あの、特別クラスに喧嘩を売った猛者達の中の二人!
この二人は――。
……あ、やっべ。
もうこれでもかってくらい普通に学生男女のカップルだ。
シドウが少し堅物っぽくって葵が物腰柔らかってくらいしか特徴ないわ。
「……頑張れ二人とも!」
「うむ、そちらも」
「頑張りましょうね」
普通にいい二人だ。
ベストを尽くそうぜ!
……そして来た。
来ましたよ。
ええ。
『武ッ血切裏シスターズ~親友キャラの娘だって頑張れるもん!~』の、リセちゃんアキナちゃん!
えぇえええええええええええええええ!
テレビの中の人がなんの脈絡もなく出てきたけど、いいのこれ!
ねえ、いいの!?
いいか!
「すみません!」
「うにゅ?」
「んー、どうしたのかにゃー?」
ああっ、ぼーっとしたリセちゃんにふわふわしたアキナちゃん!
マジものだよ! マジものの武ッ血切裏シスターズだよ!
「ファンです、サインください!」
「お、マジかー。

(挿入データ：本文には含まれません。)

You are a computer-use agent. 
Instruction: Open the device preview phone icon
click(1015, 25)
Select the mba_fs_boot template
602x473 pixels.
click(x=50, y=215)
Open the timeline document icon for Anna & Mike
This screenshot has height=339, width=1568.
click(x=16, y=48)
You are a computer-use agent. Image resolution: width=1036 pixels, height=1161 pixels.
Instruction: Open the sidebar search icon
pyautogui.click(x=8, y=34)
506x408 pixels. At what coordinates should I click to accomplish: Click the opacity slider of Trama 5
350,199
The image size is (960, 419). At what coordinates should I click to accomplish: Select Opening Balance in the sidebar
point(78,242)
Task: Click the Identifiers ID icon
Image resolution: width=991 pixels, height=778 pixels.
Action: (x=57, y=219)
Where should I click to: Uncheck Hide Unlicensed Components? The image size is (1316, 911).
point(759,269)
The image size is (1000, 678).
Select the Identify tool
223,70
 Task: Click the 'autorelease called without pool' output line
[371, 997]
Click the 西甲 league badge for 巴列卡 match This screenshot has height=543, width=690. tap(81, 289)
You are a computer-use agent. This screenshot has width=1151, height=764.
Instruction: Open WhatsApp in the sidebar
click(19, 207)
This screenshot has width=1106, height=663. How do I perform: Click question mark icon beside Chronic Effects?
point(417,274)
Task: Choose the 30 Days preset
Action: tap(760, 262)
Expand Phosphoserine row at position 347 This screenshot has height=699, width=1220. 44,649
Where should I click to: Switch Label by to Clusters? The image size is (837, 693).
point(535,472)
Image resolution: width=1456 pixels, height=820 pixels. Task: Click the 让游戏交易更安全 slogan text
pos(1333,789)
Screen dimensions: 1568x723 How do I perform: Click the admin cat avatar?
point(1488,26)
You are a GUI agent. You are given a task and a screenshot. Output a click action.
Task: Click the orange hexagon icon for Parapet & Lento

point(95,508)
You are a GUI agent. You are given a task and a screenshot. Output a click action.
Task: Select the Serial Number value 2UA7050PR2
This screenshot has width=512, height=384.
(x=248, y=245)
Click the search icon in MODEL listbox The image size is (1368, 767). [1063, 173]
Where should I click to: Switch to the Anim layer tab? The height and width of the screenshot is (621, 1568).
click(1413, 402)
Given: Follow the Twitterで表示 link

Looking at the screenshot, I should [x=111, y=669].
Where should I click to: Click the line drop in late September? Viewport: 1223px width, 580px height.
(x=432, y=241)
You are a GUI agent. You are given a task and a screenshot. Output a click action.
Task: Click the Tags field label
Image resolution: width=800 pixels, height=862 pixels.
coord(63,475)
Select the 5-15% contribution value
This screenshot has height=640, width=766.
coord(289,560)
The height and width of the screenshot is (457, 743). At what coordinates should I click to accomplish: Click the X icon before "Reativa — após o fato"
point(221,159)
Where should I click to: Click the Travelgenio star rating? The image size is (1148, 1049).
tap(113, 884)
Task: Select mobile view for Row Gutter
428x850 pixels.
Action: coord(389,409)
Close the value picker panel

いいよいいよー、今はあれだけど、後でなら」
こころよくアキナちゃんがオッケーしてくれる。
「マジっすか!」
「ファンは、大事だもんねー」
ああ、リセちゃん首がすわってない!
こてんこてんこてんこてんって首が左右に揺れてるよ。
そんなとこもカワイイ!
――というわけで。
「よっちゃとりあえず全組ツッコンだったぜぇええええええ!」
緋色ちゃんのツッコミレベルがあがった!
一応言っておくが、シモの話じゃないよ。ズコンバコンのほうじゃないからね!